An abstract is a summary of the contents of an article. When it is written in a learned journal, what is its audience? Presumably, other learned geologists. So it will be quite technical; but should it not be aimed at all qualified geologists rather than just the specialists? Should it say whether the article is of national or international significance, and if so, why? Should it be written so that a science journalist can quickly appreciate its significance?

I cannot manage to read even a small proportion of the learned papers that land on my desk. As an editor of an Irish Earth science magazine I specifically want to keep up to date with papers on Irish topics. So first, I scan titles.

Coincident swath acoustic backscatter and bathymetry for the interpretation of shallow-water sediment composition and processes. Should I know that this is about Clew Bay in western Ireland and tells a significant story about the local Quaternary sediments? Titles are important!

If attracted by the title I read the abstract. Hurrah for Tanner & Sutherland in their paper on The Highland Border Complex: a paradox resolved. They manage that rare achievement, an abstract of less than 100 words. Most authors go to the absolute limit allowed (for our Journal, 200 words). So how does a 10-page paper Defining the Himalayan Main Central Thrust in Nepal justify a 350-word abstract?

Do abstracts do research justice? My answer is ‘mostly not’. They usually, but not every time, say where the research was carried out and after that they can make tough reading.
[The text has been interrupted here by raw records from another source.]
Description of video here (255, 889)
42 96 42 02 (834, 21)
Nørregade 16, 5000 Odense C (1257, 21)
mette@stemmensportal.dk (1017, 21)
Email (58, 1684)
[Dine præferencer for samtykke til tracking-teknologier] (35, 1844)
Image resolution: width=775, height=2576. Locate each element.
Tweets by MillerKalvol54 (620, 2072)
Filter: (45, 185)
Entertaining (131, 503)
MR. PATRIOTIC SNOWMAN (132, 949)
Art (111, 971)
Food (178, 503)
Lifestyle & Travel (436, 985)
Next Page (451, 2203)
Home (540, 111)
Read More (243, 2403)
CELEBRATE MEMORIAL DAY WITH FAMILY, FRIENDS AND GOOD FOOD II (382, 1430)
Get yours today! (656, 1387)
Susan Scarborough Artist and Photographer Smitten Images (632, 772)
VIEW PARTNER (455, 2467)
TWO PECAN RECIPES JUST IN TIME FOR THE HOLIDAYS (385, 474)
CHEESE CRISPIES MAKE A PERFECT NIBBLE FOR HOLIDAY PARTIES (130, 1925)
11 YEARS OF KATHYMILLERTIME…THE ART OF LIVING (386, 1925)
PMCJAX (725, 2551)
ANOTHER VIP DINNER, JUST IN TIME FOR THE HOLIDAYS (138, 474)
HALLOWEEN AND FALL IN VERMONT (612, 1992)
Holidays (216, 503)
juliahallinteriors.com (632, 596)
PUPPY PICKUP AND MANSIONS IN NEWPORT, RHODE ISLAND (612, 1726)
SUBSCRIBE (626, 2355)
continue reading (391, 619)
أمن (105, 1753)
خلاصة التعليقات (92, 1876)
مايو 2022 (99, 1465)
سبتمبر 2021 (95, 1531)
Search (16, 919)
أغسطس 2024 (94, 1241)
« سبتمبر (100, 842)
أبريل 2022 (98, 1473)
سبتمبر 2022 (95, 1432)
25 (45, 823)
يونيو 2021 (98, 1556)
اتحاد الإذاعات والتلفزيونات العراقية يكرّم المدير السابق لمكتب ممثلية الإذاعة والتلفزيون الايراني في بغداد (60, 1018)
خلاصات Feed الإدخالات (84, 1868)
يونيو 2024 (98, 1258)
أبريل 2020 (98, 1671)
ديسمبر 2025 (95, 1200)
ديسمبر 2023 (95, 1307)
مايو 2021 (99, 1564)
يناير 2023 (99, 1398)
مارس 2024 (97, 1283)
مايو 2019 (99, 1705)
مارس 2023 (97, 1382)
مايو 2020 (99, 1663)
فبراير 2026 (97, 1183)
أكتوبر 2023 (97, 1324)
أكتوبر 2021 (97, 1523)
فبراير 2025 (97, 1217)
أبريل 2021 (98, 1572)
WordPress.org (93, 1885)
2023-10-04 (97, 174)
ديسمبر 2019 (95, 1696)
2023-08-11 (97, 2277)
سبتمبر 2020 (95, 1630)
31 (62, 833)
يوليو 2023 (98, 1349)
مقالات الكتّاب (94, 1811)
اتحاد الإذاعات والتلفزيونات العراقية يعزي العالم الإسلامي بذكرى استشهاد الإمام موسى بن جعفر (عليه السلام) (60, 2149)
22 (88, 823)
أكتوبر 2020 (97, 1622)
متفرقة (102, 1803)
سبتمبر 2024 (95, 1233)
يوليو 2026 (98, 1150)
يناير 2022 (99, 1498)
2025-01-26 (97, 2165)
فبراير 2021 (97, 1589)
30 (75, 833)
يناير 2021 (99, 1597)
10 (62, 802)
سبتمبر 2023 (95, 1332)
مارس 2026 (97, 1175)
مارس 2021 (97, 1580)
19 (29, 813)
No allowance is made for geologists who don’t specialise in the topic, and if you are a science journalist you have little or no chance of sniffing out a story. Yet there are stories there, about prospective volcanic eruptions, geochemical results that spell problems for some farmers and past happenings to fossil organisms that relate to our changing environment today.

Is it showing an intellectual inferiority to call for shorter abstracts, written in a slightly less technical language, that really highlight the significant findings? OK, with the computer and library systems you can do a ‘key-word’ search but even then I maintain a well-written abstract is vital.

Science abstracts – we have lost the art.